Article:
******************************
Thursday, December 28, 2006

A Regretful Look Behind, A Glimpse Of Tribulations Ahead

What is in store for America and Iraq after another year of failure?

2006. At the beginning of this fateful year in history there was optimism that the elections in Iraq would help restrain the violence being witnessed in the war torn country.

I remained pessimistic, Iraq's problems were not going to be solved by any election, but Americans had their dreams of an easy democracy in this land of chaos, so I waited for the truth to be shown or thrown at them.

In January 2006 it was announced by the Iraqi Interior Ministry that more than 7,000 Iraqis, mostly civilians, were killed by violence in the previous year.

Also in January Joint Chiefs of Staff Chairman Peter Pace stated that the progress in Iraq was "a very steady ramp of progress." Pace also claimed in January that in 2006 we would witness an increase in in competence of Iraqi security forces, and with that more US troops would be able to come home.

(Nearly a year later we are hearing the same stale statements from the same stale people, and now it looks not like troops will be coming home, but that more will be staying and more will be sent.)

The February 22 bombing of the al-Askari Mosque in Samarra, which was over 1,000 years old further escalated the violence between Shia and Sunni Iraqi's to new levels that were previously unseen.

Violence surges after the bombing, over one hundred people are shot and killed in the immediate furor.

In March, a 14 year old Iraqi girl named Abeer Qassim Hamza al-Janabi was raped and murdered by US troops, she was set on fire in an apparent cover-up attempt. Her father, mother and five year old sister were not spared death.

In April it is announced that Iraqi police, soldiers and civilians were killed and wounded at a rate of about 75 per day, a rate three times as higher than at the beginning of 2004.

In May and June it is reported that upwards of 100 Iraqis were killed per day in sectarian violence.

The acts of violence have increasingly become more unspeakable and more complex and more difficult to understand. Whole families are executed, sometimes in broad daylight. Bodies routinely wash up on the shores of the Tigris and Euphrates, some are decapitated, some have been tortured. It is also known some Iraqi Security Forces are operating as sectarian death squads.

In May Nouri al-Maliki took office as Prime Minister of Iraq. Maliki vowed to take out "organized armed groups who are acting outside the state and outside the law."

But Maliki is clearly quite dependent on the support of Muqtada al-Sadr who commands the Mahdi Army in Sadr City Baghdad and Abdul Aziz al-Hakim who leads the Badr Brigade, which includes Iraqi exiles who fought alongside Iran against Iraq in the Iran-Iraq War.

In June the killing of the mythical overlord Abu Musab al-Zarqawi did little to change the landscape in Iraq. Violence only surged in Iraq after the theatrical last appearance of Zarqawi and his sudden dance with death.

It seemed in 2006 with each step taken forward two steps were taken back. Little progress, if any, has been made in Iraq. The country is being run by men who have allegiance to sectarian militias and foreign interest, unfortunately some of these men's interest seem to be anti-Iraqi.
******************************
Data listing:
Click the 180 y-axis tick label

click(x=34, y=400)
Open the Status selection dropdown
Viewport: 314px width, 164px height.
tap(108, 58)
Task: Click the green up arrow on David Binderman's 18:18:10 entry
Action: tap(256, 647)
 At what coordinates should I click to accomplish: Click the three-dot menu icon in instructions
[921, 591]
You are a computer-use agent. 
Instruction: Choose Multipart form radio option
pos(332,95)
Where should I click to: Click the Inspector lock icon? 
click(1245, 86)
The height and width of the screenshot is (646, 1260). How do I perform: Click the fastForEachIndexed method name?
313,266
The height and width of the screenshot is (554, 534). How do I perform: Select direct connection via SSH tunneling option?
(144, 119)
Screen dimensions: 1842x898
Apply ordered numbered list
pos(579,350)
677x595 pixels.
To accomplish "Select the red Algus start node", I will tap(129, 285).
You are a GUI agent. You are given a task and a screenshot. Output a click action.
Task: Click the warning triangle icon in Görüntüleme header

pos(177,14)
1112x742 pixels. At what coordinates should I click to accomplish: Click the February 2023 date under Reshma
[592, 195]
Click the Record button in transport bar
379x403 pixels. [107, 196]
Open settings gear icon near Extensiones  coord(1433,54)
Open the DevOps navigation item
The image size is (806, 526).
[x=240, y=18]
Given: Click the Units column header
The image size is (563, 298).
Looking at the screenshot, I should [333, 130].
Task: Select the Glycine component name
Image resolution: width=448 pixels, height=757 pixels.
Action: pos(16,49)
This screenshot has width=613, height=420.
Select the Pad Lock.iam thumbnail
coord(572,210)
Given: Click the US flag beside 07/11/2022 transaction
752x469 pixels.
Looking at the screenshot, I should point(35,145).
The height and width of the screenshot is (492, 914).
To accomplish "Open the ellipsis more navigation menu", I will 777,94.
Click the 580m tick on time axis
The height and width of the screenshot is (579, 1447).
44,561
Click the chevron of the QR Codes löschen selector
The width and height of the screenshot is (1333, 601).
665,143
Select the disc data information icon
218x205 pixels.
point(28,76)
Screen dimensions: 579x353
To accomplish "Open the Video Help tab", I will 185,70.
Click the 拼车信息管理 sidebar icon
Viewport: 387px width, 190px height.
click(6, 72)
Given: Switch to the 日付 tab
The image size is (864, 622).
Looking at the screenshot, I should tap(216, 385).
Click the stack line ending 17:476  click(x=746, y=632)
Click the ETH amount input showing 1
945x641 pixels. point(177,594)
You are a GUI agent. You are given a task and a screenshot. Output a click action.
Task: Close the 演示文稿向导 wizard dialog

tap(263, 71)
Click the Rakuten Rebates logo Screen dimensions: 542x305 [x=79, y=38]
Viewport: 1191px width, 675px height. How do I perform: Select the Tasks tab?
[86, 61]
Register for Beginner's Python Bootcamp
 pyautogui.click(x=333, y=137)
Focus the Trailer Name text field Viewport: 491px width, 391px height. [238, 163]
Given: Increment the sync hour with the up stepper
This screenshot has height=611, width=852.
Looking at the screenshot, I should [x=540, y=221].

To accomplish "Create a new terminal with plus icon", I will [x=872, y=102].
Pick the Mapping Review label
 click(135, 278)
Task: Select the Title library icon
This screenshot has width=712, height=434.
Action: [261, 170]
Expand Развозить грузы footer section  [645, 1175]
******************************
Given instruction: Pick up the year-end piece on Iraq and America in 2006 after its last sentence and continue it.

Result of this exercise:
In September spy agencies say that Iraq War worsens terrorism threat.

October becomes the fourth deadliest month for US troops since the war began in 2003 and the deadliest of 2006.

In November the Iraqi High Tribunal sentenced Saddam Hussein to death by hanging and the United Nations officials report 3,709 Iraqi civilians were killed in October 2006, the highest toll for civilian casualties since the Iraq War began in 2003.

Later in the same month over 200 people are killed when five car bombs and two mortars detonate in Sadr City, a Shia stronghold, becoming the deadliest attack since the Iraq War began. Shia then retaliate for the bombings and set fire to a Sunni mosque and attacking it's worshipers.

Also in November NBC decides to start calling the Iraq War a Civil War.

In December the bipartisan panel The Iraq Study Group releases their recommendations for the deteriorating situation in Iraq. Among the recommendations are talks with Iran and Syria, training more Iraqi forces and an eventual drawback of US troops.

President Bush states he will consider all the options presented by the Iraq Study Group. Soon thereafter rumors begin circulating that additional troops will be sent to Iraq.

Now here we are rounding the corner, preparing for 2007. What will the future bring us? The track record indicates we are heading for an increase in violence and tensions.

The President is preparing for his next move on the chessboard. He is currently meeting with his "top advisers" in Crawford, Texas. I imagine new slogans are being created as we speak...

The meeting is most likely aimed at creating a so-called "surge" in Iraq, which is most likely aimed in an another botched redemption attempt by the Bush Administration. The "surge" in US troops will most likely result in a competing "surge" in the inSURGency.

So as we enter 2007 keep in mind the Bush Administration is not going to allow failure to happen on their watch, it will be the responsibility of the next President to clean up this debacle.

History will not vindicate the mistakes, lies and alibi's of our current leaders. Their lack of foresight and planning and abundance of ego has only fueled the insurgency in Iraq, weakened the moderates, damaged the so called War on Terror and made the United States and the world a more dangerous place to live in.

2007 shall be another year of tremendous change, keeping in mind that change is not always good we should remember that the Bush Administration will not back away from it's crusade, and nor will the terrorist back down from their jihad and nor will the factions in Iraq suddenly stop fighting.

As long as non secular warmongers with a lack of vision are running Washington and Baghdad expect little improvement, protest their tyranny and do not allow yourself to be bought with their cheap and empty rhetoric and slogans.